Blockchain, the second internet paradigm

The second internet revolution will the shift us from the internet of information to the internet of valuables and assets. From the paradigm of “information wants to be free”, to “trusted transactions are established, distributed and real”. Don Topscott shared a story in which an artist encoded her song in Etherum as a smart contract to manage itself (the song) as a digital entity, capable of charging for usage rights to the song itself.

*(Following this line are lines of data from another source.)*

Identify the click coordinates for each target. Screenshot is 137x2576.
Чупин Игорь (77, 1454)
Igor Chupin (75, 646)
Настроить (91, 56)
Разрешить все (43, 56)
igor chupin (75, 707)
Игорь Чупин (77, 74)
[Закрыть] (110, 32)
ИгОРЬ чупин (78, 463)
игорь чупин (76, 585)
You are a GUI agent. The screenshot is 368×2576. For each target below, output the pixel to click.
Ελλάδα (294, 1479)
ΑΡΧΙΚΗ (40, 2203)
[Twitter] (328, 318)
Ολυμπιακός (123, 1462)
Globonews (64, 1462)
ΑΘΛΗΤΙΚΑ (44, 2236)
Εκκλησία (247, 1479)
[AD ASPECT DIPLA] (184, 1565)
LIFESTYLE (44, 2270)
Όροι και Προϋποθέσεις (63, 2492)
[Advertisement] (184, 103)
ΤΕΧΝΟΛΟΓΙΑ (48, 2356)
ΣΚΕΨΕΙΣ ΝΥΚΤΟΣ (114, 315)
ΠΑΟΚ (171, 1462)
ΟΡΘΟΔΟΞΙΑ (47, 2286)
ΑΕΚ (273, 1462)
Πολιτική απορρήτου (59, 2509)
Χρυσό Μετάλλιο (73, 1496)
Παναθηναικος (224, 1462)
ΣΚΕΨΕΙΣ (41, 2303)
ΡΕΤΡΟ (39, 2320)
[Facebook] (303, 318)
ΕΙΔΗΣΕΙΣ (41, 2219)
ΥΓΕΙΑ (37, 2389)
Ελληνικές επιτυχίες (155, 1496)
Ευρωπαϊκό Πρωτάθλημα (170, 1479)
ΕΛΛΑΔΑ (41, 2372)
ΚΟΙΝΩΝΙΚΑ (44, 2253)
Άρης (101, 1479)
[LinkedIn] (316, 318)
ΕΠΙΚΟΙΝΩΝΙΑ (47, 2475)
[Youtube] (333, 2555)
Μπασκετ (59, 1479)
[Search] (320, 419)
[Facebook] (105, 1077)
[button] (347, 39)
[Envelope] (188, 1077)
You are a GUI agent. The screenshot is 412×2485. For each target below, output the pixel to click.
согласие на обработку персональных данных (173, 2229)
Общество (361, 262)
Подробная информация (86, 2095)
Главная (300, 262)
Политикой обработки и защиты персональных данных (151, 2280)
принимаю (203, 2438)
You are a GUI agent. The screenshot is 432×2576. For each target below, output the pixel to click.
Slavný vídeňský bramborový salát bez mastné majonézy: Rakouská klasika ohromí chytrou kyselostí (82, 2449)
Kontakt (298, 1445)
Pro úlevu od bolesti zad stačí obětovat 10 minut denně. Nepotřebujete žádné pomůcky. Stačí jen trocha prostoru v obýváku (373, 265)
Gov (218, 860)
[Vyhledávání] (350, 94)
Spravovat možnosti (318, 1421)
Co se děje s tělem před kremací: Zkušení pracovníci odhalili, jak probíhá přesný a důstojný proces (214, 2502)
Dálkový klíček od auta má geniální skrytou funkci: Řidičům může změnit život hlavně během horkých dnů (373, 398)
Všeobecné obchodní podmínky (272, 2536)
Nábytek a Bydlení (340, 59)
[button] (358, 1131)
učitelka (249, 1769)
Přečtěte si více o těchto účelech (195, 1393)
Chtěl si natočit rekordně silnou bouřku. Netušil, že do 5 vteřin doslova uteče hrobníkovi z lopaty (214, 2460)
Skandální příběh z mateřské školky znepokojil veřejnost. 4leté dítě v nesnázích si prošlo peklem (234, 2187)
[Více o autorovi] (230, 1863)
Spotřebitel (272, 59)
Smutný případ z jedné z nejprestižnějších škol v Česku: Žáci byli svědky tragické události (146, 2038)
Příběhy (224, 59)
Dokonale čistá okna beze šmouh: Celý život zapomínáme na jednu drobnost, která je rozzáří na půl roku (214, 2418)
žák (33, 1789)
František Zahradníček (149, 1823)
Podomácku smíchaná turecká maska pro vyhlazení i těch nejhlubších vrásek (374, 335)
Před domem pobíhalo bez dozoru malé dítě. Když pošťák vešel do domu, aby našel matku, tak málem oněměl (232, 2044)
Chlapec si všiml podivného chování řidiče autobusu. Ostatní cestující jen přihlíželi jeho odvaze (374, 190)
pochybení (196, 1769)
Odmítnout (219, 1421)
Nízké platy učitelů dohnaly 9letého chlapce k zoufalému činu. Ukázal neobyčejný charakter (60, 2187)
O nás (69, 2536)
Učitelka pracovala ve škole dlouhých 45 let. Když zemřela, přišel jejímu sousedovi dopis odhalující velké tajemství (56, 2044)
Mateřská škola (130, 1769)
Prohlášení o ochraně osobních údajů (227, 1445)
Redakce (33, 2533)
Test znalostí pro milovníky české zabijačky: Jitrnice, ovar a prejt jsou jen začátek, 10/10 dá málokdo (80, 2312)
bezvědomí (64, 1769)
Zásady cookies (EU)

(Don Tapscott) further elaborated on the 9 expected networked enterprise business models:

  1. Cooperatives: asset sharing companies, the “S-Uber”
  2. The rights creators: such as a song encoded/embedded in a smart contract which can act on the owner’s behalf
  3. The re-intermediators: such as re-mittances and trusted car teller, coordinated by blockchain via a mobile app
  4. The deeply collaborative distributed supply chain: which may remove paper and custom clearance time, enable the food chain and product lifecycle information sharing
  5. Animated technology in the physical world: To make devices and algorithms collaborate, IoT with blockchain as the integrative layer, steered by AI
  6. Platform builders: the creation of platforms for information sharing, value creation and asset management
  7. Big data of blockchain: our data about us knows more about us than we do, we may be able to control our data about us
  8. The new public data: transparent, cheaper, and better government; to counter the all time low trust in the institutions
  9. Reinvention of central banks and Fiat Currencies: Using e-currencies based on the blockchain

Blockchain approaches maturity

Assets and transactions that involve double-spending kinds of problems will be able to use the blockchain protocol of trust to manage transactions and rights ownership. Middlemen and asset brokers will be a big source of disruption as traditional transaction costs will be brought to zero for most middlemen: search (no need for), coordination (part of the blockchain trust protocol), contracting (smart), and how to establish trust (encoded assets with no double-spend problem) (Don Tapscott).


This, the Nordic Business Forum 2018 summary

The content comes from my attendance at the 2018 Nordic Business Forum where I took copious notes. This is my integrated summary of the ideas that resonated with me, and that made a wider business sense. Some #NBForum2018 notes were too specific, or incongruent with the article, and were left out.

The original article is split up in five parts, and each will be shared over these three weeks:

  1. Strategy and leadership for innovation
  2. Build personal peak performance
  3. Love your way to peak performance
  4. Outlook: Society and new technologies
  5. Outlook: AI and Blockchain (This article)

For the speaker names in parantheses, do refer to the list of speakers at the Nordic Business Forum 2018.

Thanks for reading, hope you enjoyed the series!